Kim Murphy, purchasing agent in the Business Office, recently earned recognition from the Universal Public Procurement Certification Council (UPPCC) for receiving the Certified Professional Public Buyer (CPPB) credential. Murphy was among 249 professionals who successfully completed the CPPB examination in October. Established in 1964, this prestigious certification is an outstanding honor for individuals employed in the public procurement profession and is an asset to their specific division of governmental administration. To date, 9,574 procurement professionals have achieved this accomplished status. To become certified as a CPPB, candidates must demonstrate through an application process that they meet specific requisites established by the UPPCC; including formal education, procurement related coursework/training, public procurement experience and functional management experience. A comprehensive written examination is required to confirm the candidate’s mastery of the body of knowledge for public procurement professionals. The CPPB certification recognizes only those professionals who have fulfilled these prescribed standards of competency in public procurement.

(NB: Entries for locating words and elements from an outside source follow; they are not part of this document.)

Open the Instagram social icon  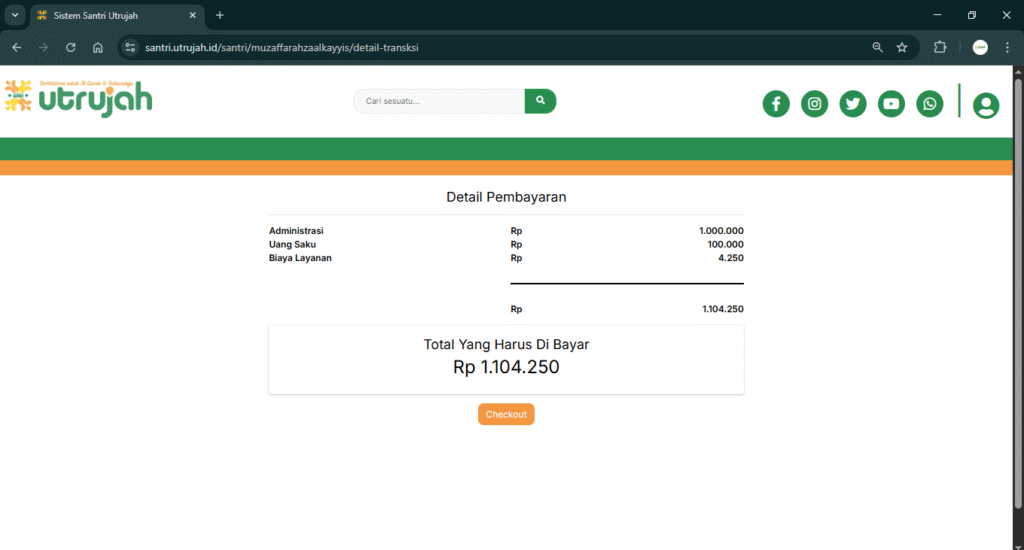click(815, 103)
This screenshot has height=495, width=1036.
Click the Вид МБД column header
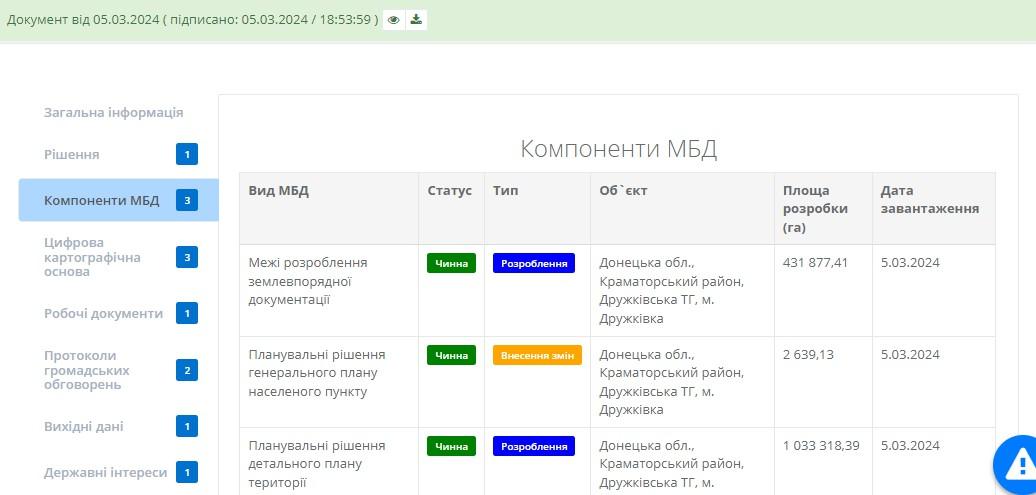[279, 191]
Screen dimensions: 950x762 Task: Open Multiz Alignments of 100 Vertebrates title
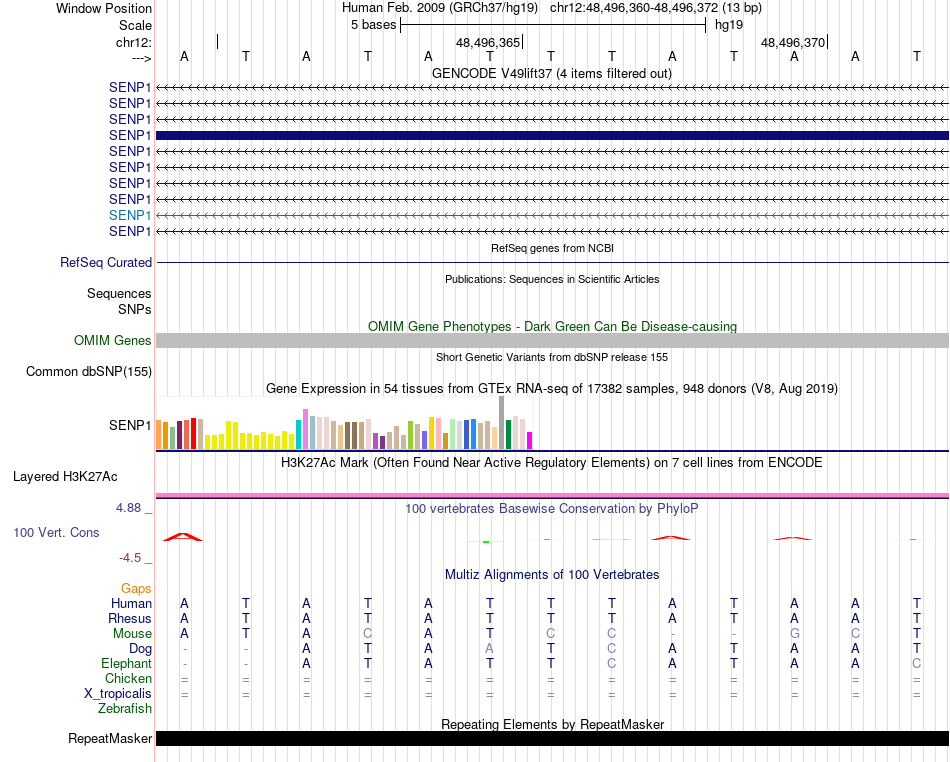[x=552, y=575]
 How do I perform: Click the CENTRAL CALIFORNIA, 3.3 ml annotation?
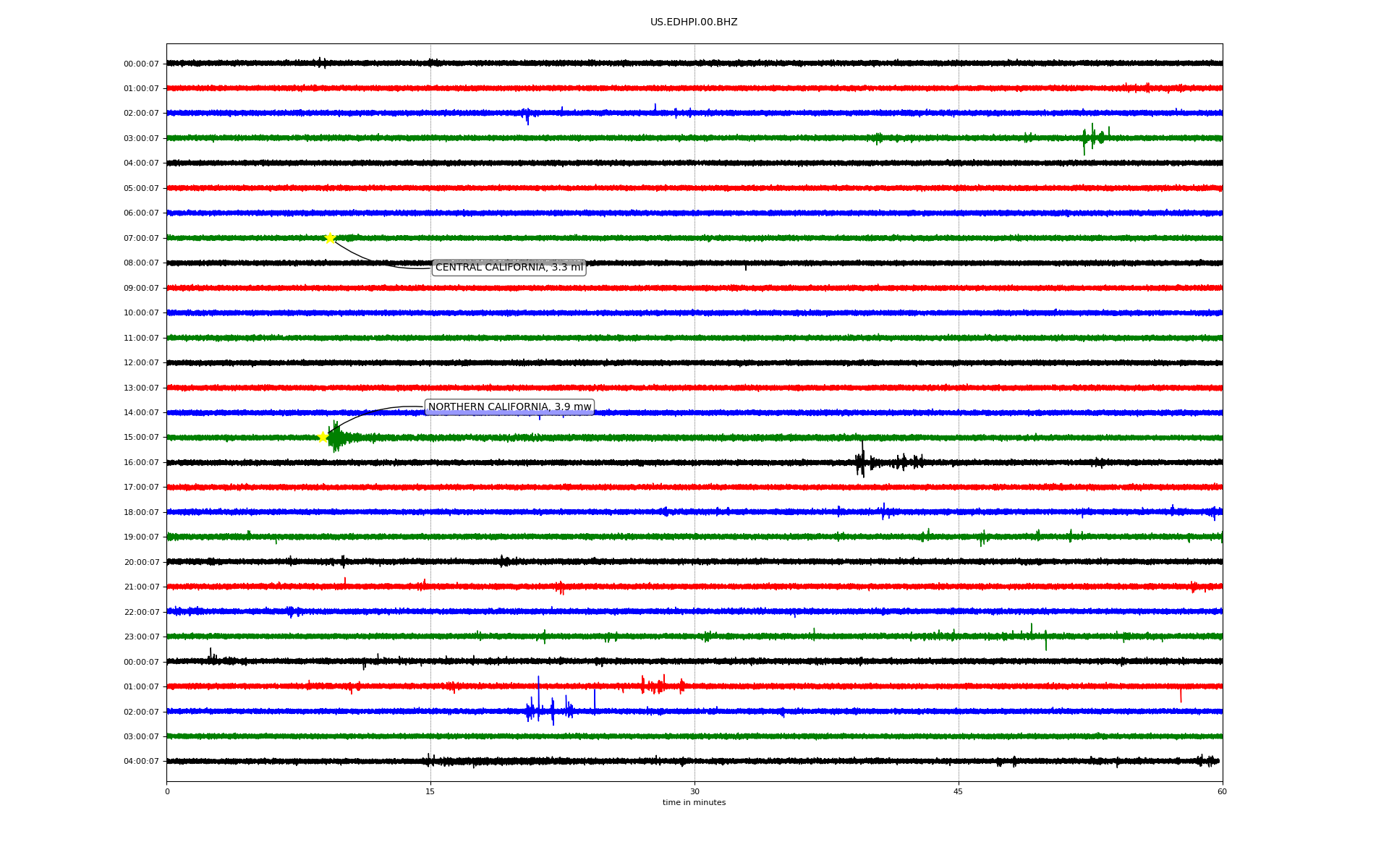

McKenzie Tate received the Outstanding Future Professional of the Year Award in Health Science at the MOAHPERD (Missouri Association of Health, Physical Education, Recreation and Dance) Banquet in Lake of the Ozarks, Mo., Nov. 16. The award honors future professionals in the state and focuses attention on the work they have accomplished. It also provides an incentive for future professionals in Missouri colleges and universities to continue to strive for excellence in their professional preparation. Each university selects one outstanding future professional from each degree program. Qualifications for this award include an overall GPA of 3.25 or higher, professional involvement and evidence of leadership.

Truman’s chapter of the Society of Physics Students has been designated honorable mention, and named a Distinguished SPS Chapter. The designation is based on an assessment of the depth and breadth of SPS activities conducted by the chapter and presented in its chapter report in such areas as: physics research; public science outreach; physics tutoring programs; hosting and representation at physics meetings; providing social interaction for chapter members; and participation in SPS regional and national level programs. Based on the activity and level of student engagement, Truman’s chapter is among the top 20 percent of all 772 chapters.

Twenty-five Truman students traveled to Chicago, Ill., to participate in the 2013 American Model United Nations Conference, Nov. 23-26. Students portrayed Venezuela and the Syrian Arab Republic in this large conference, which consists of more than 1,500 participants from 93 universities. The students prepared for the event during the semester in a course taught by Meg Edwards, temporary assistant professor of political science. Truman was recognized with an Outstanding Delegation Award for Venezuela’s General Assembly Plenary Committee, as portrayed by George Allan Jr. and Paul Davis.

“Pioneer Programmer: Jean Jennings Bartik and the Computer that Changed the World,” a recent publication by the Truman State University Press, was featured on the front page of the Dec. 9 issue of the Kansas City Star.